◆ To do
Line by line, transcribe the records exactly.

◆ Provided material
-=-=-

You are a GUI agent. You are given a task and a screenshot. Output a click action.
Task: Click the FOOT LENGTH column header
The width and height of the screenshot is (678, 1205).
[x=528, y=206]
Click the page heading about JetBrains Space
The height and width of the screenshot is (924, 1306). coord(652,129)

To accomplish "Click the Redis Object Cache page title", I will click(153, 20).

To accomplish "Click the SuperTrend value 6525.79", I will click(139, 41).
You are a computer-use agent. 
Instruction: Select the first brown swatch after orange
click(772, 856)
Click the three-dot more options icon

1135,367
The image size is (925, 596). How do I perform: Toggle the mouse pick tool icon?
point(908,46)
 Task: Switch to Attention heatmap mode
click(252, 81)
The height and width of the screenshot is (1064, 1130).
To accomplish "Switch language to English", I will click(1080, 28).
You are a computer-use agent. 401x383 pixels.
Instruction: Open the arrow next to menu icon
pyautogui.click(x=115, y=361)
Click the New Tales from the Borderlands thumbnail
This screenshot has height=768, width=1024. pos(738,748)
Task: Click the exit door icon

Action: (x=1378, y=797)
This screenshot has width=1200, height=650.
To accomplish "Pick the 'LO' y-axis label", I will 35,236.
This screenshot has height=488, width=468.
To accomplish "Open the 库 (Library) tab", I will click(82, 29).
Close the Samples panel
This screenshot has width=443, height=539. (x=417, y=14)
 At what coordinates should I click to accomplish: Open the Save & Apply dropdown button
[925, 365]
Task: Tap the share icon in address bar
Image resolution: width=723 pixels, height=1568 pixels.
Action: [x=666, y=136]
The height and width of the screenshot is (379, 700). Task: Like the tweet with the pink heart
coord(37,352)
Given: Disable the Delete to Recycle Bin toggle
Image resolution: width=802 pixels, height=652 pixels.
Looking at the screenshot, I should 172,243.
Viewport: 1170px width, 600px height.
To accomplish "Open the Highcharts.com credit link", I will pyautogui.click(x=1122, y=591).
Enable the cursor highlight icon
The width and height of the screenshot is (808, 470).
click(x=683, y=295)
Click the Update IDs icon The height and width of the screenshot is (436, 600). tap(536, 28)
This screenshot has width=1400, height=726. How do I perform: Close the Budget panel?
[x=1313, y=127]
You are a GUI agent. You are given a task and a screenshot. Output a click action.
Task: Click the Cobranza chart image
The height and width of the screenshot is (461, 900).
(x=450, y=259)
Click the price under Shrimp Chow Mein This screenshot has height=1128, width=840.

-=-=-

◆ Reply to the exercise
You are a GUI agent. You are given a task and a screenshot. Output a click action.
Task: Click the FOOT LENGTH column header
The width and height of the screenshot is (678, 1205).
[x=528, y=206]
Click the page heading about JetBrains Space
The height and width of the screenshot is (924, 1306). coord(652,129)

To accomplish "Click the Redis Object Cache page title", I will click(153, 20).

To accomplish "Click the SuperTrend value 6525.79", I will click(139, 41).
You are a computer-use agent. 
Instruction: Select the first brown swatch after orange
click(772, 856)
Click the three-dot more options icon

1135,367
The image size is (925, 596). How do I perform: Toggle the mouse pick tool icon?
point(908,46)
 Task: Switch to Attention heatmap mode
click(252, 81)
The height and width of the screenshot is (1064, 1130).
To accomplish "Switch language to English", I will click(1080, 28).
You are a computer-use agent. 401x383 pixels.
Instruction: Open the arrow next to menu icon
pyautogui.click(x=115, y=361)
Click the New Tales from the Borderlands thumbnail
This screenshot has height=768, width=1024. pos(738,748)
Task: Click the exit door icon

Action: (x=1378, y=797)
This screenshot has width=1200, height=650.
To accomplish "Pick the 'LO' y-axis label", I will 35,236.
This screenshot has height=488, width=468.
To accomplish "Open the 库 (Library) tab", I will click(82, 29).
Close the Samples panel
This screenshot has width=443, height=539. (x=417, y=14)
 At what coordinates should I click to accomplish: Open the Save & Apply dropdown button
[925, 365]
Task: Tap the share icon in address bar
Image resolution: width=723 pixels, height=1568 pixels.
Action: [x=666, y=136]
The height and width of the screenshot is (379, 700). Task: Like the tweet with the pink heart
coord(37,352)
Given: Disable the Delete to Recycle Bin toggle
Image resolution: width=802 pixels, height=652 pixels.
Looking at the screenshot, I should 172,243.
Viewport: 1170px width, 600px height.
To accomplish "Open the Highcharts.com credit link", I will pyautogui.click(x=1122, y=591).
Enable the cursor highlight icon
The width and height of the screenshot is (808, 470).
click(x=683, y=295)
Click the Update IDs icon The height and width of the screenshot is (436, 600). tap(536, 28)
This screenshot has width=1400, height=726. How do I perform: Close the Budget panel?
[x=1313, y=127]
You are a GUI agent. You are given a task and a screenshot. Output a click action.
Task: Click the Cobranza chart image
The height and width of the screenshot is (461, 900).
(x=450, y=259)
Click the price under Shrimp Chow Mein This screenshot has height=1128, width=840.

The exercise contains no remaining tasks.